**EXERCISE GOAL:**
Please convert the entries into a JSON list of strings, one string per line and no blank lines. Begin at the first line of the entries and stop after the line that contains "click(x=468, y=72)".

========

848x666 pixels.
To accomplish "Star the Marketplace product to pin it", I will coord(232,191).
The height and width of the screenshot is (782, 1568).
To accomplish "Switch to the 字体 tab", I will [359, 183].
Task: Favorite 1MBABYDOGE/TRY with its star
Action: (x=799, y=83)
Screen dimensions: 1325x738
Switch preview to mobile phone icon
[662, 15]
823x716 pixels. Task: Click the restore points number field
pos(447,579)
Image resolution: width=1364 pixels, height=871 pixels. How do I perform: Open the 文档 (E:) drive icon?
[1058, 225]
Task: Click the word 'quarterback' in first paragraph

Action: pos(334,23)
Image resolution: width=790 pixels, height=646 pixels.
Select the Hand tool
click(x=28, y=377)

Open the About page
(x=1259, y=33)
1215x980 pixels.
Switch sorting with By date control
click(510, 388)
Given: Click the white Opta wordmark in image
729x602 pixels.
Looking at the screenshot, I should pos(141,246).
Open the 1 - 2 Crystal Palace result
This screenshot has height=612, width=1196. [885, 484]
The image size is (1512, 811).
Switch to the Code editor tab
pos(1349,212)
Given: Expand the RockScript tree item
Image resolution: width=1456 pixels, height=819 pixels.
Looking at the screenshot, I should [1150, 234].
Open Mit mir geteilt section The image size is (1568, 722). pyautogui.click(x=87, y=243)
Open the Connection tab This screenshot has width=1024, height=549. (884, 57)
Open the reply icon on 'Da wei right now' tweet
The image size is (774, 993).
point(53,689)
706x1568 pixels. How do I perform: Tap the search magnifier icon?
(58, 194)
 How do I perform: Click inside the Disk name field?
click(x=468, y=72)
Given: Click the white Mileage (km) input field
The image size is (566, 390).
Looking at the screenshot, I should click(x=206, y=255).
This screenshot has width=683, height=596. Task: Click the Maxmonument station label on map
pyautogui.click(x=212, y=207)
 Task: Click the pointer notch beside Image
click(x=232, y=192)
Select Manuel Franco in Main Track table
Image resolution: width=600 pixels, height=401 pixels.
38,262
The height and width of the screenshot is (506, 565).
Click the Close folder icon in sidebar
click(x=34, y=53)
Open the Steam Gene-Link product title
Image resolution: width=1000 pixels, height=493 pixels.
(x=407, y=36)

========

**EXERCISE RESPONSE:**
[
  "848x666 pixels.",
  "To accomplish \"Star the Marketplace product to pin it\", I will coord(232,191).",
  "The height and width of the screenshot is (782, 1568).",
  "To accomplish \"Switch to the 字体 tab\", I will [359, 183].",
  "Task: Favorite 1MBABYDOGE/TRY with its star",
  "Action: (x=799, y=83)",
  "Screen dimensions: 1325x738",
  "Switch preview to mobile phone icon",
  "[662, 15]",
  "823x716 pixels. Task: Click the restore points number field",
  "pos(447,579)",
  "Image resolution: width=1364 pixels, height=871 pixels. How do I perform: Open the 文档 (E:) drive icon?",
  "[1058, 225]",
  "Task: Click the word 'quarterback' in first paragraph",
  "Action: pos(334,23)",
  "Image resolution: width=790 pixels, height=646 pixels.",
  "Select the Hand tool",
  "click(x=28, y=377)",
  "Open the About page",
  "(x=1259, y=33)",
  "1215x980 pixels.",
  "Switch sorting with By date control",
  "click(510, 388)",
  "Given: Click the white Opta wordmark in image",
  "729x602 pixels.",
  "Looking at the screenshot, I should pos(141,246).",
  "Open the 1 - 2 Crystal Palace result",
  "This screenshot has height=612, width=1196. [885, 484]",
  "The image size is (1512, 811).",
  "Switch to the Code editor tab",
  "pos(1349,212)",
  "Given: Expand the RockScript tree item",
  "Image resolution: width=1456 pixels, height=819 pixels.",
  "Looking at the screenshot, I should [1150, 234].",
  "Open Mit mir geteilt section The image size is (1568, 722). pyautogui.click(x=87, y=243)",
  "Open the Connection tab This screenshot has width=1024, height=549. (884, 57)",
  "Open the reply icon on 'Da wei right now' tweet",
  "The image size is (774, 993).",
  "point(53,689)",
  "706x1568 pixels. How do I perform: Tap the search magnifier icon?",
  "(58, 194)",
  " How do I perform: Click inside the Disk name field?",
  "click(x=468, y=72)"
]